- **Alıntı Metin**
* * *

25 Mayıs 2011 Çarşamba

Ard'da kalanlara

Bazen gider babalar
sessice gider babalar bazen
Dalar giderler mesela. İş yerinde eve, evde işe giderler
Bazen birşey söylemek ister gibi bakarlar ya
İşte o zaman seviyorum demek isterler cesaret edemez gider babalar bazen aslında
Arda kalan varsa oradadır babalar aslında
Yok gibi görünür yanındadır o anlarda
Bir busedir minik yanaklarda
Nefesini almıştır ne de olsa boynunda

Bazen gider babalar
Sessizce gider babalar bazen

6 Ocak 2011 Perşembe

Bebek Dili ve Edebiyatı

Biraz da bizim afacan dillenmeye başladığı için bugün bebeklerin dilinden bahsetmek istiyorum.

* * *

Veri listesi
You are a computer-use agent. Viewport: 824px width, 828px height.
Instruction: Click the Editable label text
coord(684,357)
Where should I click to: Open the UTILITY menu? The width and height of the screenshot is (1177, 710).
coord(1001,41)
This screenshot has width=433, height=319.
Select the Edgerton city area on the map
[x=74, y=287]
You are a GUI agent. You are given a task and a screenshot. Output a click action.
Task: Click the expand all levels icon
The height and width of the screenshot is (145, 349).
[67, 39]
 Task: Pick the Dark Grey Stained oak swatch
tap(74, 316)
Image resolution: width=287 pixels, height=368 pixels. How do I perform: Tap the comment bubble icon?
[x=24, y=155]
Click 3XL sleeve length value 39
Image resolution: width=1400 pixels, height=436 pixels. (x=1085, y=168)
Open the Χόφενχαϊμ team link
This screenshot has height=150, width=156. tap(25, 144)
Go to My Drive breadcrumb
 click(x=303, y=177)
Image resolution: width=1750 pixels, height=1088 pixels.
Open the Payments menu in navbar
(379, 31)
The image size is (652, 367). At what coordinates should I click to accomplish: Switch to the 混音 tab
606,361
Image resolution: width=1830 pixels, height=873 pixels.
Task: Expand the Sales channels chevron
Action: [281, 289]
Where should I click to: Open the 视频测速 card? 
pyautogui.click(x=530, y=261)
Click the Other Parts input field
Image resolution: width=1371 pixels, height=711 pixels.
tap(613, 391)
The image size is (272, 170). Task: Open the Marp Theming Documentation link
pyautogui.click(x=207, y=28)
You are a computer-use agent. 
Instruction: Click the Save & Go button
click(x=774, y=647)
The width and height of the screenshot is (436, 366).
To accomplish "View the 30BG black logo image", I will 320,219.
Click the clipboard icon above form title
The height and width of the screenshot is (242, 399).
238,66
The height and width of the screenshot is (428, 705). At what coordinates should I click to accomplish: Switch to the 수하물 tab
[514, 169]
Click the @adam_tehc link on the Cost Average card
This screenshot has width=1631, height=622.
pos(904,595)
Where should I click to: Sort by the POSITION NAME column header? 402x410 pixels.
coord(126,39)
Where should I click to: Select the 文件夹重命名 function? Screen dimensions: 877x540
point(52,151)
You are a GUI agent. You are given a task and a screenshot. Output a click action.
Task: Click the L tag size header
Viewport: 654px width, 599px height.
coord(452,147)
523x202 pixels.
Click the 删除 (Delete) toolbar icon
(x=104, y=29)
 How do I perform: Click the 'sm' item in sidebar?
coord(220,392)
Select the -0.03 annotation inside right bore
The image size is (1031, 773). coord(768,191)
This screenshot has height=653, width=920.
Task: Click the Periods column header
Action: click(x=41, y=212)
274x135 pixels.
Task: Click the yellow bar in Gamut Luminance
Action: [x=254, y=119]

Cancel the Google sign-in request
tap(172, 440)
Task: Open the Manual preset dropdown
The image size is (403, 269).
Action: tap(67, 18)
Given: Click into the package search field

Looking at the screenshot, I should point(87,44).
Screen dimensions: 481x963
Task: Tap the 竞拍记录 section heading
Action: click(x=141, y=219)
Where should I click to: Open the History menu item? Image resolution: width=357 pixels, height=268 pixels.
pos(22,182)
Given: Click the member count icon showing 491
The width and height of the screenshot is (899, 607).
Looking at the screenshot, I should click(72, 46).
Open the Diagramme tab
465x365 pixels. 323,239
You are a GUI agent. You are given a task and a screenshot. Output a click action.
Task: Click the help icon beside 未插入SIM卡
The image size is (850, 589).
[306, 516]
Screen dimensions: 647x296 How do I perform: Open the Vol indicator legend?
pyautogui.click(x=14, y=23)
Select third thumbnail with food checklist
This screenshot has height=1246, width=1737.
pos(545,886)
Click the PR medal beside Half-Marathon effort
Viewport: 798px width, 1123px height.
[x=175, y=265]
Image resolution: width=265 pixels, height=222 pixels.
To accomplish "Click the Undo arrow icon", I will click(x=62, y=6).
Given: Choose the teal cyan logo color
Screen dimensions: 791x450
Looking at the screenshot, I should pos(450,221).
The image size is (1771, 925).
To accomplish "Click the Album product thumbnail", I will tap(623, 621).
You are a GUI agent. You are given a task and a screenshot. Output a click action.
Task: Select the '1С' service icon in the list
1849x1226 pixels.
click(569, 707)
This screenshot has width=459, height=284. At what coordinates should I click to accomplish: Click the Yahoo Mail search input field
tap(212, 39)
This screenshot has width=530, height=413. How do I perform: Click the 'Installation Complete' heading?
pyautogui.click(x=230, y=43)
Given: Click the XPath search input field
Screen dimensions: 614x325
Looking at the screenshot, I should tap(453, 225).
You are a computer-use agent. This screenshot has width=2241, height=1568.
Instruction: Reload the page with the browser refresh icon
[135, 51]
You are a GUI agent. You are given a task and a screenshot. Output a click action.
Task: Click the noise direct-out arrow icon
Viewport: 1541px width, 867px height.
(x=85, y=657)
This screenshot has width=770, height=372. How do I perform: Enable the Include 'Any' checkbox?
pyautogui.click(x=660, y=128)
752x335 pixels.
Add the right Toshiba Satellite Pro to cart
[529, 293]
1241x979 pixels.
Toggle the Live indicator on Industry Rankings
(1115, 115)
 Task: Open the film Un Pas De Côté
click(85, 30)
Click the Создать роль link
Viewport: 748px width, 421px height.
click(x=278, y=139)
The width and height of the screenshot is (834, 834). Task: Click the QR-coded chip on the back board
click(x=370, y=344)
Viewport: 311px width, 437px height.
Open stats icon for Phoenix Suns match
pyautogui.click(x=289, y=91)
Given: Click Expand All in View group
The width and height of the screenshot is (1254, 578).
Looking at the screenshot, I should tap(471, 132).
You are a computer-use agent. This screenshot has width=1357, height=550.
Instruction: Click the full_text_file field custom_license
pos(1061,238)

* * *

- **Görevler**
[1] Kayıtlarda "Where" dizesini içeren satırları sayın ve yalnızca sayıyı yazın; büyük-küçük harf ayrımı dikkate alınmalıdır.
[2] Babalar ve bebek dili üzerine yazılmış blog metnini kaldığı yerden sürdürün.
Metin ile kayıtlar birbirinden bağımsızdır.

- **Yanıtlar**
[1] 5

[2]
Ben şahsen dil ve edebiyat mezunuyum hem de öyle kolay bir dil değil doğu dillerinden mezun bir insanım e peki. Bu benim afacanın söylediklerimi anlamama yarıyor mu hayır.
Bu dili anlamanın ve konuşabilmenin en temel yolu aslında her dilde olduğu gibi pratik hem de bol bol.
Mesala "mama" hımm çok kolay geliyor değil mi size ama işin aslı öyle değil bu muhteşem kelime su-yemek-bazen kucak-oyuncak gibi sihirli anlamlar taşıyabiliyor. Olayı çözmek için sihirli yol parmağın ucunu izlemek.
A ne kadar da kolaymış deyip geçmeyin demeki ki mama diyor biz de parmağın ucunu izliyoruz ve olay çözülüyor. Maalesef arkadaşlar bu kadar basit değil.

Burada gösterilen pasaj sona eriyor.